Your result will be the set of lines with "computer", copied from the material below.

BEGIN Exercise data

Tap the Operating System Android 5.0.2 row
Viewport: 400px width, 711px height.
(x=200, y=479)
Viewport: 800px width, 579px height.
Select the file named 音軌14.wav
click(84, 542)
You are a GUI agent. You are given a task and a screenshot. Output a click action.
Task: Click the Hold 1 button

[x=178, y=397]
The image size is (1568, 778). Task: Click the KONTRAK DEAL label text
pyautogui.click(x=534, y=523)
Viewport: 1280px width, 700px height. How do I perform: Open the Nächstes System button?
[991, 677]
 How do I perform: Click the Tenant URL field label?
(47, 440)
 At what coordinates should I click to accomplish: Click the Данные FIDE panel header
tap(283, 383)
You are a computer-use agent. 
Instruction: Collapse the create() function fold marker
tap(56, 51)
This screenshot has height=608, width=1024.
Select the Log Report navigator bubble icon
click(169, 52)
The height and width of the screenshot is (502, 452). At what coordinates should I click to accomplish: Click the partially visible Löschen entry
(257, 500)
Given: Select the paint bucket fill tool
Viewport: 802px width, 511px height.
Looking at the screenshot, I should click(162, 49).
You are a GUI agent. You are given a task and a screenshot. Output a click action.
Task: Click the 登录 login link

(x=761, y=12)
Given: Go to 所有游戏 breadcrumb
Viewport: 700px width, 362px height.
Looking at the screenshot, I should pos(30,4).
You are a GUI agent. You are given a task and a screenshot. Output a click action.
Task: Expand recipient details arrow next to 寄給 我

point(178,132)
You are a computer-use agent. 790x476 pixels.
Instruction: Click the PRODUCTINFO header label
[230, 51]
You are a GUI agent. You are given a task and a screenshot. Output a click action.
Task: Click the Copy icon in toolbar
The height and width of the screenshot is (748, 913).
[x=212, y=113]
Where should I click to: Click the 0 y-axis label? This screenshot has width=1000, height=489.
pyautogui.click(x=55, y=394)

END Exercise data

▸ Solution for this exercise
You are a computer-use agent. 
You are a computer-use agent. 790x476 pixels.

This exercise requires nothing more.